**FRAGMENTO SELECCIONADO**
Muchos artistas tocan techo en la veintena y a partir de ahí sufren una paulatina e inexorable decadencia. En el mejor de los casos, este descenso puede ser tan progresivo que se prolongue durante años hasta la senectud y, de este modo, consagrarse como uno de los grandes en su campo. Lo de Frank Lloyd Wright -quizá el arquitecto más reconocido e importante en Estados Unidos- fue diferente. Nunca decayó. Más bien, al contrario, no dejó de crecer jamás.
Su carrera experimentó tal progresión que con más de 70 años proyectó sus dos obras más famosas y reconocidas. Pero yendo más allá del Museo Guggenheim de Nueva York y la célebre Casa de la Cascada, Lloyd Wright había bocetado más de un millar de obras –cerca de la mitad materializadas- cuando falleció con casi 92 años. Sus cifras casi asustan.

**EJERCICIOS**
**1)** Copia de nuevo, completas, las líneas de los registros desde la que contiene "following (698, 303)" hasta la que contiene "(489, 1136).", ambas incluidas, y aumenta en 40 cada número de las coordenadas dadas como respuesta.
**2)** Prosigue el texto sobre Frank Lloyd Wright a partir de donde termina.

**DATOS DE LA TAREA**

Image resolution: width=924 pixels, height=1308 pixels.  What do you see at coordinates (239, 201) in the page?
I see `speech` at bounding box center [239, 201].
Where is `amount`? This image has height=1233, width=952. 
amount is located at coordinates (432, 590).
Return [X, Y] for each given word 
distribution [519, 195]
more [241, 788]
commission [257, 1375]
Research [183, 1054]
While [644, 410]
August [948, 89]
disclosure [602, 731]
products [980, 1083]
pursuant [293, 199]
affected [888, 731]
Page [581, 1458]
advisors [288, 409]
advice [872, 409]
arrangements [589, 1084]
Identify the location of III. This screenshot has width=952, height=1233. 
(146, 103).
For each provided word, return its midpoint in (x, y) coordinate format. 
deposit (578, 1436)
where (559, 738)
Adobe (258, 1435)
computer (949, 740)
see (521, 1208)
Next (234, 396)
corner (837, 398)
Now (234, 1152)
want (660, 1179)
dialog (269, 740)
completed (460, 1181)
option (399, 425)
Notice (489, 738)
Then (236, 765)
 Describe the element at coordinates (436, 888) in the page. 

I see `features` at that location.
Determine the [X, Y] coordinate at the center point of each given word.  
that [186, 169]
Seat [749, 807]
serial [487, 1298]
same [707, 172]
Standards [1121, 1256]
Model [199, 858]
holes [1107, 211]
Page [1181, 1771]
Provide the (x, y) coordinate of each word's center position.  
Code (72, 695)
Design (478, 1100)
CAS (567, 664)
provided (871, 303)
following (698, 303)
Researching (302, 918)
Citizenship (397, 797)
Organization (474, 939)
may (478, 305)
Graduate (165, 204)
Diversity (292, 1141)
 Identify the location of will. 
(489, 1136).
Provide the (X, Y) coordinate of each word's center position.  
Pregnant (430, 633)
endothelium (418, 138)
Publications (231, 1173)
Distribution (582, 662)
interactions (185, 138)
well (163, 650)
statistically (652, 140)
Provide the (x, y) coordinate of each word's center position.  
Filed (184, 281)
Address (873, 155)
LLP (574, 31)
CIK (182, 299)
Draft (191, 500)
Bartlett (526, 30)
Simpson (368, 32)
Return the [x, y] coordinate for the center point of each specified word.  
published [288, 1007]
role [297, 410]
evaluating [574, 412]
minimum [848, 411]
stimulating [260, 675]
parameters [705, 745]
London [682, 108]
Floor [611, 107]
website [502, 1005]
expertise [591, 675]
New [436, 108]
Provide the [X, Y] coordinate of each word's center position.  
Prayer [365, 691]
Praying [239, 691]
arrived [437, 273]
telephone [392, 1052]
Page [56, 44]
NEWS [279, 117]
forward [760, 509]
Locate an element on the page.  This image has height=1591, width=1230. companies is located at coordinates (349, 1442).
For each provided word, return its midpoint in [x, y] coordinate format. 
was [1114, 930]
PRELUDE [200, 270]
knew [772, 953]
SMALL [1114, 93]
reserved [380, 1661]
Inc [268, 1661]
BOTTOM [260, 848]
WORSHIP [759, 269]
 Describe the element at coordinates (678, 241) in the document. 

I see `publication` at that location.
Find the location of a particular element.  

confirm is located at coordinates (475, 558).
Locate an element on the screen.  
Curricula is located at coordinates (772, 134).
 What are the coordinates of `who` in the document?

**RESULTADOS POR TAREA**
**1)**
following (738, 343)
Researching (342, 958)
Citizenship (437, 837)
Organization (514, 979)
may (518, 345)
Graduate (205, 244)
Diversity (332, 1181)
 Identify the location of will. 
(529, 1176).

**2)**
Para recordar su impresionante e inalcanzable trayectoria, a principios de junio se iniciaron los actos conmemorativos de su 150 aniversario. ¿A dónde hubiera llegado el icónico arquitecto si la parca no le hubiera echado freno? ¿De qué nuevos proyectos podríamos disfrutar si el estadounidense hubiera vivido y trabajado hasta nuestros días? Jamás lo sabremos, no obstante, es difícil concebir a un Frank Lloyd Wright rindiéndose y haciéndose a un lado. También resulta complicado imaginarle decadente: nunca lo fue, ni siguiera cuando se acercaba su final.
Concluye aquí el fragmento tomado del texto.